Saved entries:

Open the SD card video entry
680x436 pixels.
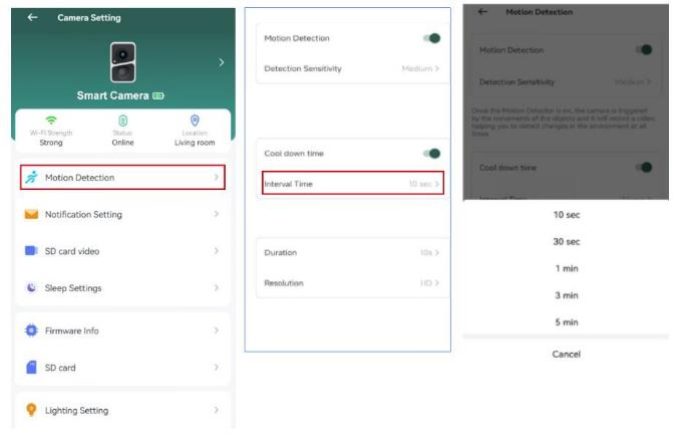click(x=120, y=251)
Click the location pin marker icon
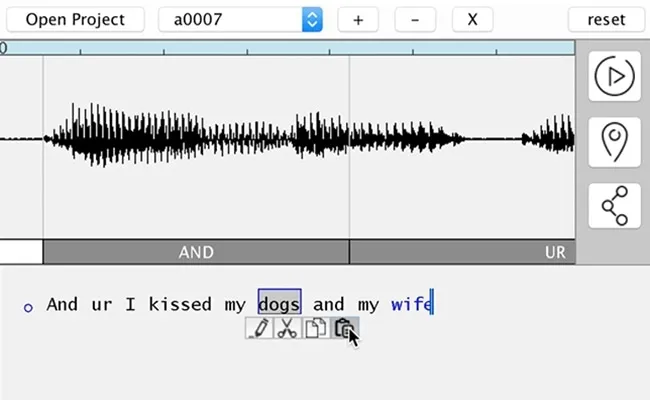 pyautogui.click(x=614, y=141)
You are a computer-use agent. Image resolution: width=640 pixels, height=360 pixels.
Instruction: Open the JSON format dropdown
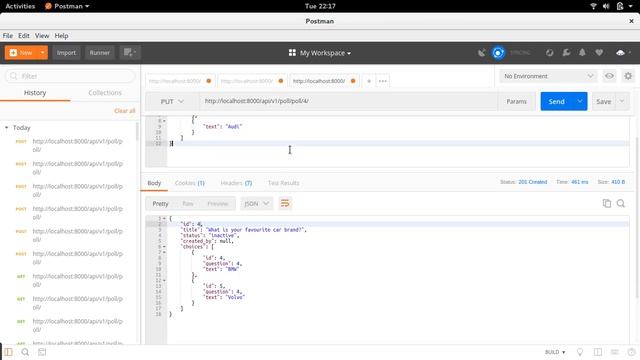tap(256, 203)
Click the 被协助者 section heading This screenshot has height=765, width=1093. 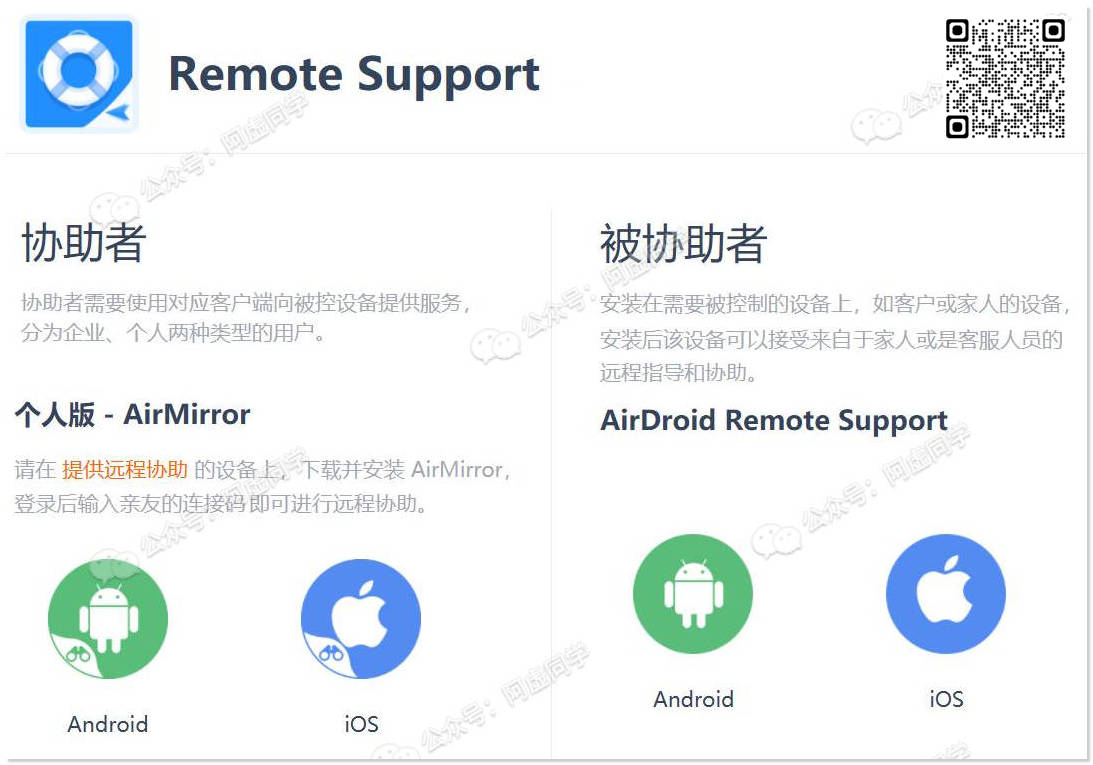(x=683, y=243)
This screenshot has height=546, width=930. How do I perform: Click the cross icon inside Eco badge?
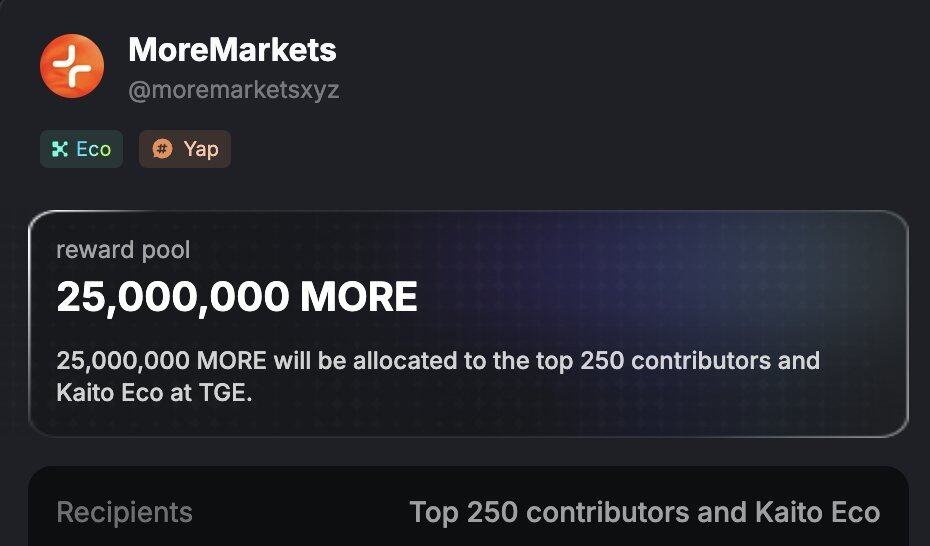[x=60, y=150]
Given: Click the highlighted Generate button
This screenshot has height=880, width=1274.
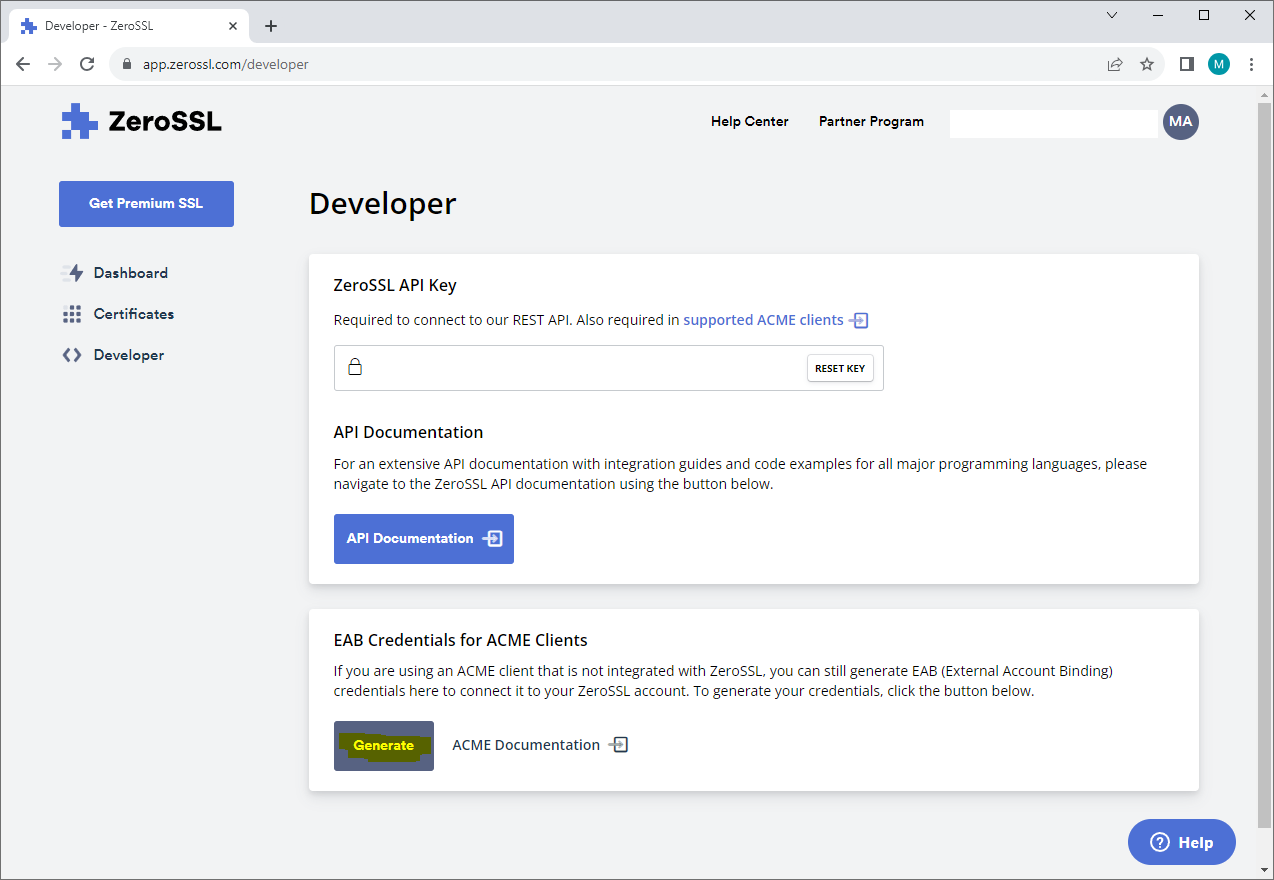Looking at the screenshot, I should pyautogui.click(x=383, y=745).
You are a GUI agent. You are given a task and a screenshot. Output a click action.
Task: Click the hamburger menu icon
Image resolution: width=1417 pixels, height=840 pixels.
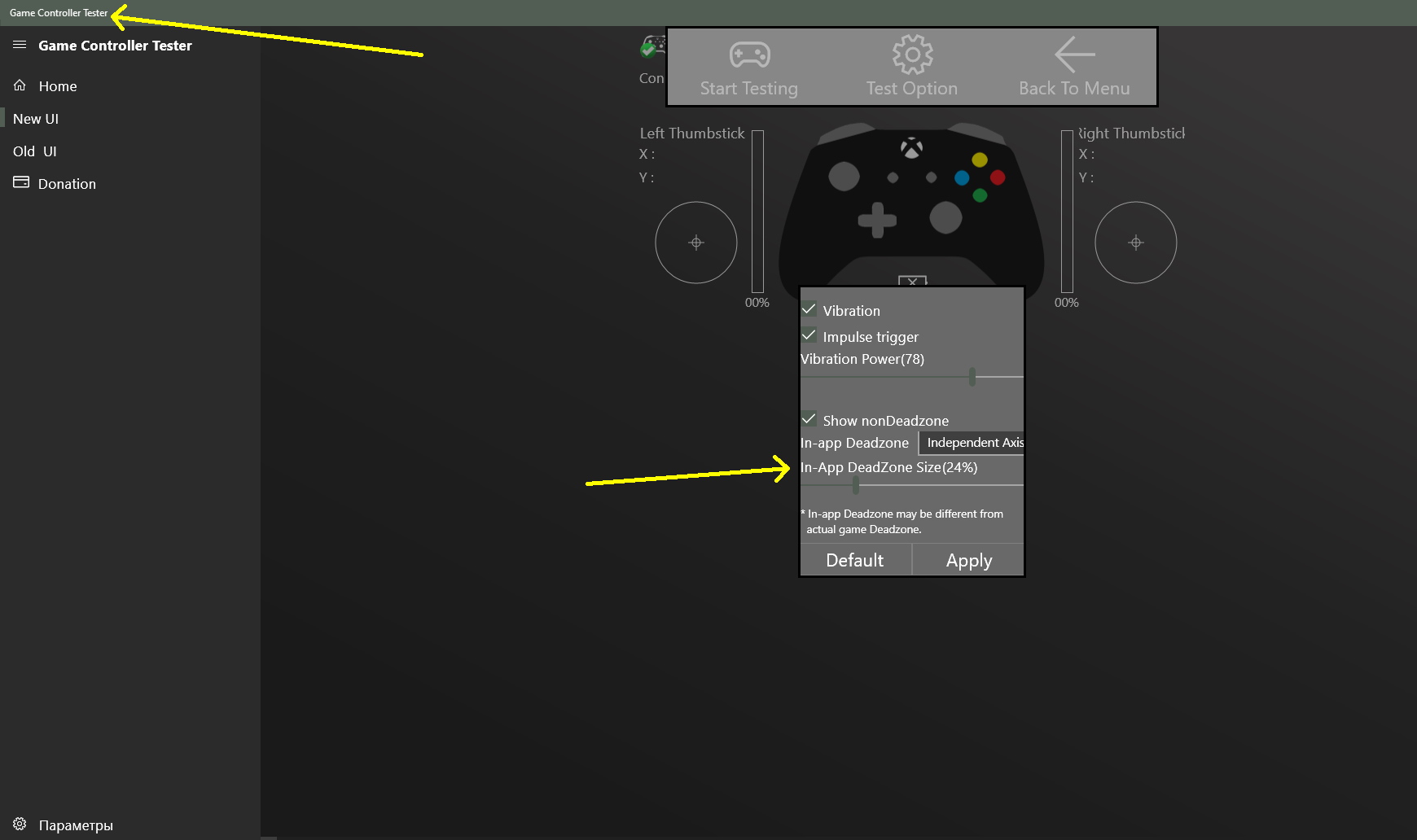tap(20, 45)
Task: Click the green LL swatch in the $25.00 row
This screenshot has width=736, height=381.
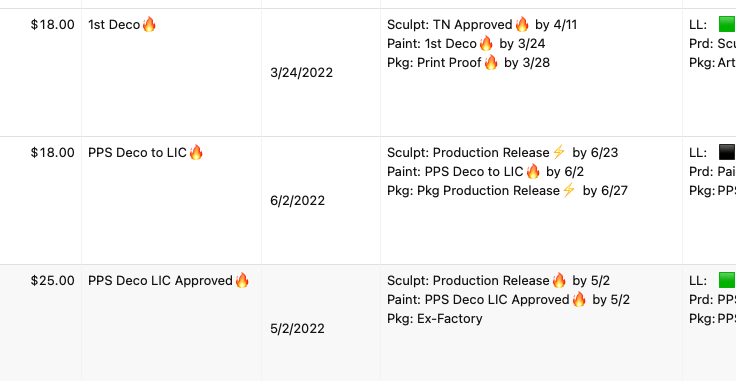Action: 727,280
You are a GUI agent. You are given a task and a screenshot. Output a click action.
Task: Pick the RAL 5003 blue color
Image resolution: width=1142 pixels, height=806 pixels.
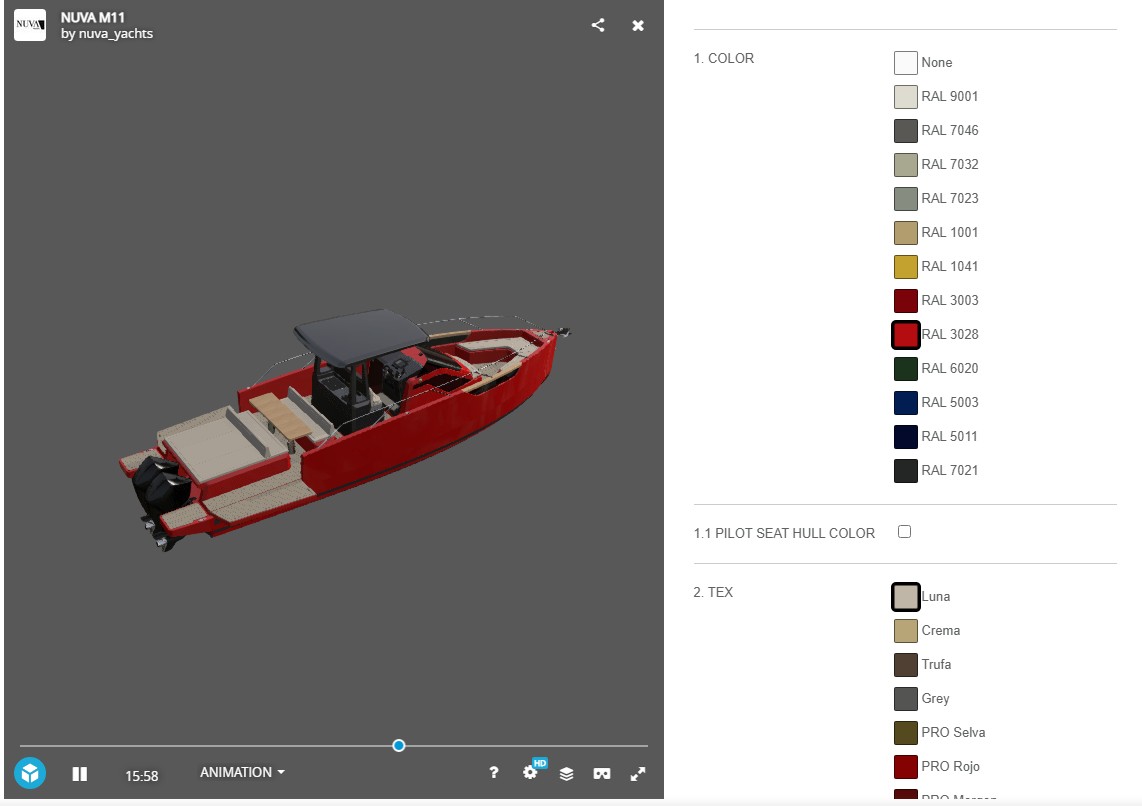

PROBLEM TO SOLVE:
Beginning with the line containing "Task: Click the hamburger menu icon" and ending with the last line of the data, output those lines exactly and nothing more. Omit every picture.

WORKED SOLUTION:
Task: Click the hamburger menu icon
Image resolution: width=1417 pixels, height=840 pixels.
tap(20, 45)
Task: Click the green LL swatch in the $25.00 row
This screenshot has width=736, height=381.
Action: 727,280
You are a GUI agent. You are given a task and a screenshot. Output a click action.
Task: Pick the RAL 5003 blue color
Image resolution: width=1142 pixels, height=806 pixels.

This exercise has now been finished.